-- Work request --
State how many lines in this listing include the word "here", and nothing else.
BEGIN Data extract
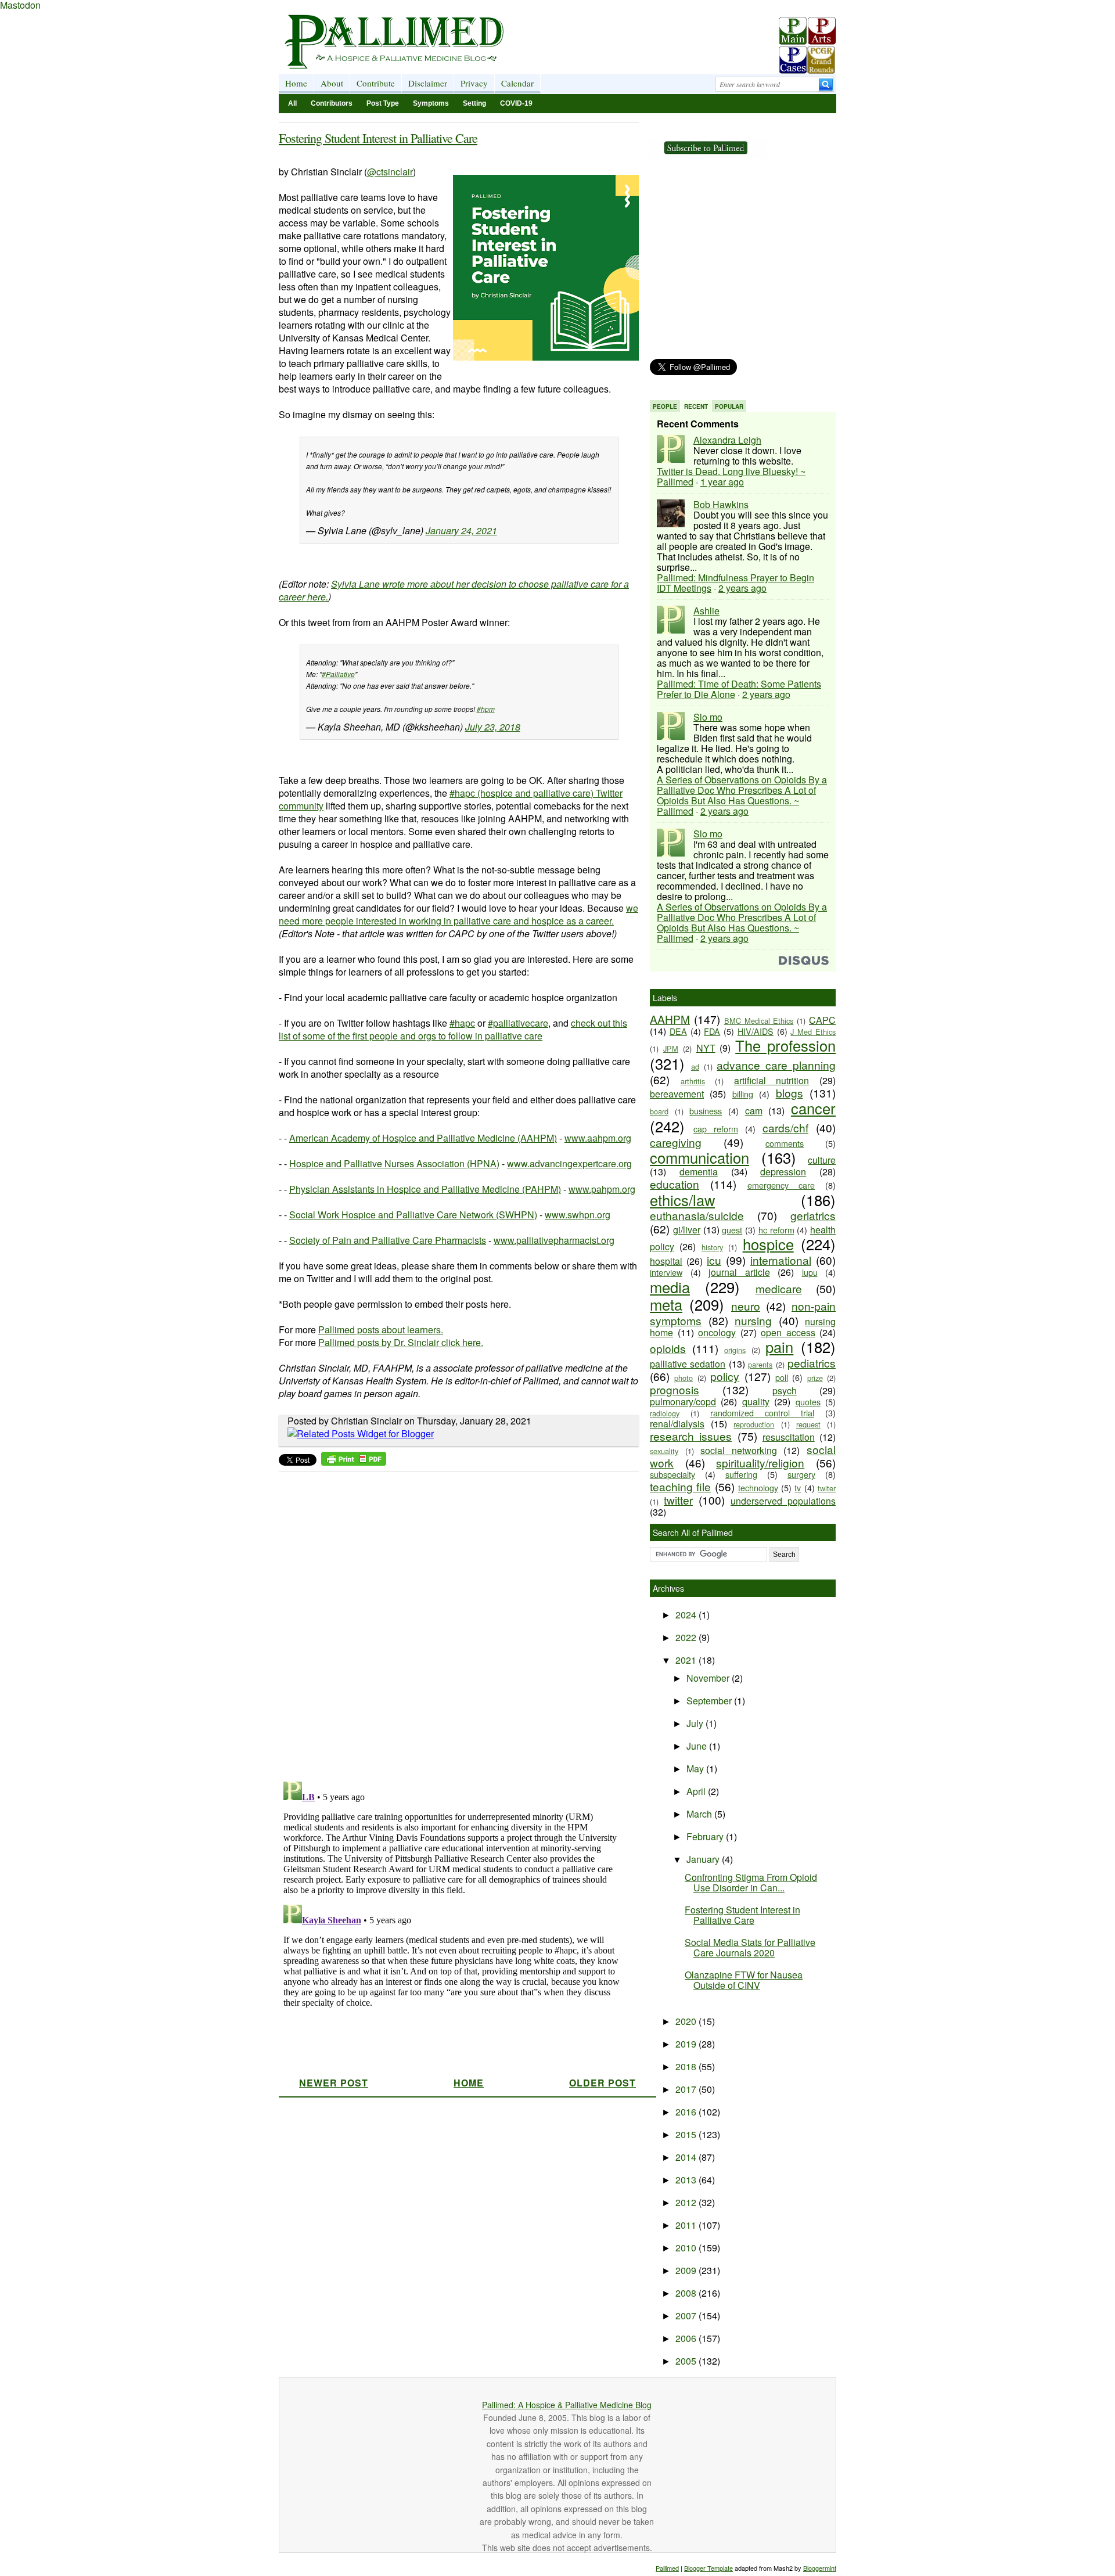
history (712, 1247)
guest (732, 1230)
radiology (664, 1413)
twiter (827, 1488)
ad (695, 1066)
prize (815, 1377)
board (659, 1111)
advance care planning (776, 1065)
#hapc (462, 1023)
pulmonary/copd (683, 1401)
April (697, 1791)
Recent (696, 406)
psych (784, 1390)
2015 (687, 2134)
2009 (687, 2270)
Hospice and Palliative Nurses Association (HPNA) (394, 1163)
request (808, 1424)
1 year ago (722, 481)
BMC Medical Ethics (759, 1020)
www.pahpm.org (602, 1189)
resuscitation (788, 1437)
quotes (808, 1401)
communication (699, 1157)
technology (758, 1487)
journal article (739, 1272)
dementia (698, 1171)
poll (781, 1377)
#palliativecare (518, 1023)
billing (742, 1094)
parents (760, 1364)
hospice (768, 1243)
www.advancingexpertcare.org (569, 1163)
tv (797, 1487)
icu (714, 1260)
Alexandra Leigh (727, 440)
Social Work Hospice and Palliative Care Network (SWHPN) (413, 1214)
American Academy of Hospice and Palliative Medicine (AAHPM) (423, 1138)
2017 (687, 2089)
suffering (741, 1474)
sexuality (664, 1450)
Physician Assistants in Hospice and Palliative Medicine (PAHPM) (425, 1189)
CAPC (822, 1020)
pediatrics (811, 1362)
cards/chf (785, 1127)
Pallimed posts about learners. (380, 1329)
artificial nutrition (772, 1080)
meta (666, 1304)
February (706, 1836)
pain (779, 1346)
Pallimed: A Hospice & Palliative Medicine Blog (567, 2404)
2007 (687, 2315)
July (696, 1723)
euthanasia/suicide (697, 1215)
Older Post (602, 2082)
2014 (687, 2157)
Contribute (376, 83)
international (780, 1260)
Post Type (382, 103)
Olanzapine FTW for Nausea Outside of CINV (744, 1980)
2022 (687, 1637)
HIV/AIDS (756, 1031)
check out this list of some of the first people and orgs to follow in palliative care (453, 1029)
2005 (687, 2361)
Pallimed (667, 2568)
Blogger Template (708, 2568)
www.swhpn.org (577, 1214)
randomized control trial (762, 1412)
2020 (687, 2021)
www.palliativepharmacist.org (554, 1240)
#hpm (486, 709)
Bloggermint (819, 2568)
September (710, 1700)
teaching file (680, 1486)
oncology (717, 1332)
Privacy (474, 83)
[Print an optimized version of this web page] (353, 1462)
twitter (678, 1500)
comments (784, 1143)
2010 (687, 2247)
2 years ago (742, 588)
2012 (687, 2202)
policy (724, 1376)
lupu (810, 1272)
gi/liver (686, 1229)
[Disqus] (451, 1623)
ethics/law (682, 1199)
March (700, 1814)
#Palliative (338, 674)
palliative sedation (687, 1363)
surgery (801, 1474)
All (292, 103)
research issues (691, 1436)
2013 (687, 2179)
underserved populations (783, 1501)
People (665, 406)
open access (788, 1332)
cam (753, 1110)
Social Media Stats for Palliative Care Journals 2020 (750, 1947)
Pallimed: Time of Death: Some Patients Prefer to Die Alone (739, 689)
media (670, 1286)
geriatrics (813, 1215)
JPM (670, 1048)
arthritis (693, 1080)
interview (666, 1272)
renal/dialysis (677, 1423)
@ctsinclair (390, 171)
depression (783, 1171)
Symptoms (431, 103)
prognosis (674, 1389)
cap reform (715, 1128)
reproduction (753, 1424)
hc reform (776, 1230)
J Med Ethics (813, 1031)
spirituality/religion (760, 1462)
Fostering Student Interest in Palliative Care (378, 137)
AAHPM (670, 1019)
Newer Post (333, 2082)
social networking (738, 1450)
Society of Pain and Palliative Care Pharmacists (387, 1240)
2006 (687, 2338)
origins (735, 1349)
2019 (687, 2043)
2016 (687, 2111)
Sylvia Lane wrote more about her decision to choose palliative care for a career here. (454, 590)
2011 (687, 2225)
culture (822, 1160)
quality (755, 1401)
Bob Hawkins (721, 504)
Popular (729, 406)
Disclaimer (427, 83)
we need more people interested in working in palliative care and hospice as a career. (458, 914)
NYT (705, 1048)
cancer (813, 1108)
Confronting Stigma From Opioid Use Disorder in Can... (751, 1882)
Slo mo (707, 717)
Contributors (332, 103)
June (697, 1746)
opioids (668, 1348)
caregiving (676, 1142)
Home (296, 83)
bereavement (677, 1093)
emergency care (781, 1185)
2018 (687, 2066)
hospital (666, 1261)
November (709, 1678)
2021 (687, 1660)
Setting (474, 103)
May (696, 1768)
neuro (745, 1306)
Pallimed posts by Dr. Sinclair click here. (400, 1342)
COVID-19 (516, 103)
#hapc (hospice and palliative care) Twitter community (451, 799)
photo (683, 1377)
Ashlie (706, 610)
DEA (678, 1031)
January (704, 1859)
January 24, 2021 (461, 530)
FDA (712, 1031)
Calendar (517, 83)
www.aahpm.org (597, 1138)
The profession (785, 1045)
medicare (779, 1288)
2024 (687, 1614)
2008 (687, 2293)
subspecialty (672, 1474)
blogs (789, 1092)
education (674, 1184)
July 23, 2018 (492, 726)
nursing (753, 1320)
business (705, 1110)
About (332, 83)
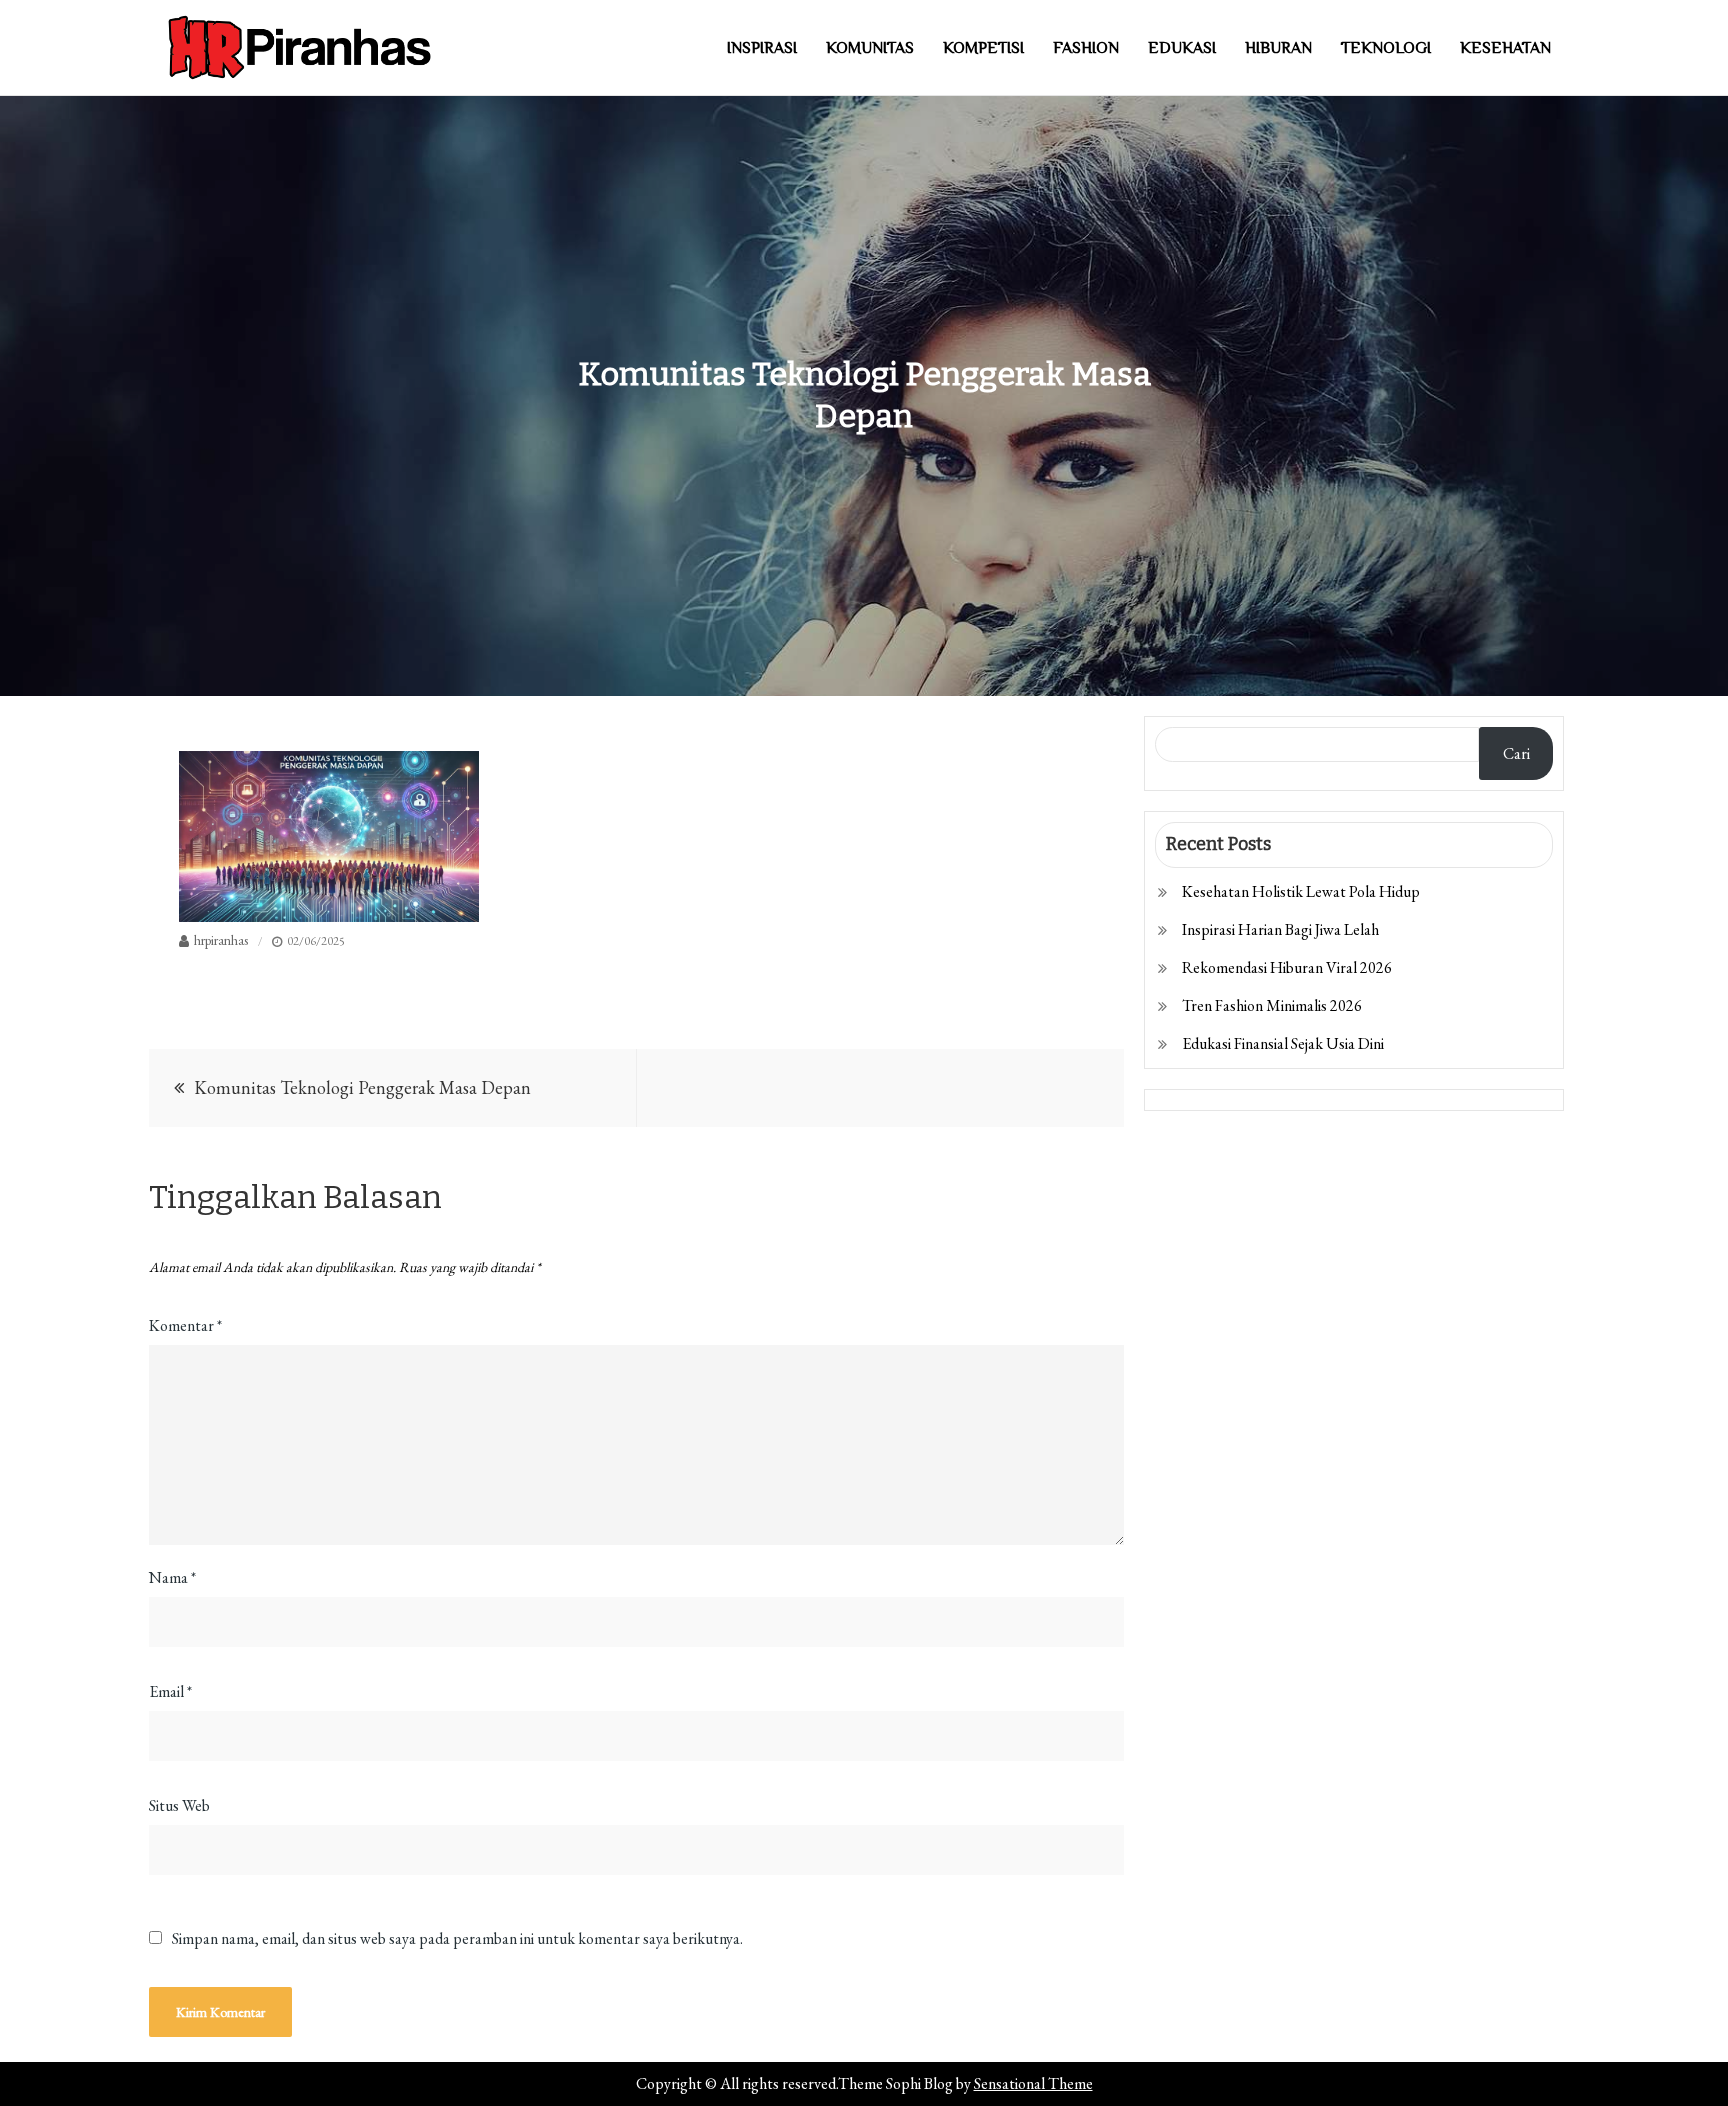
END Data extract
-- Answer section --
2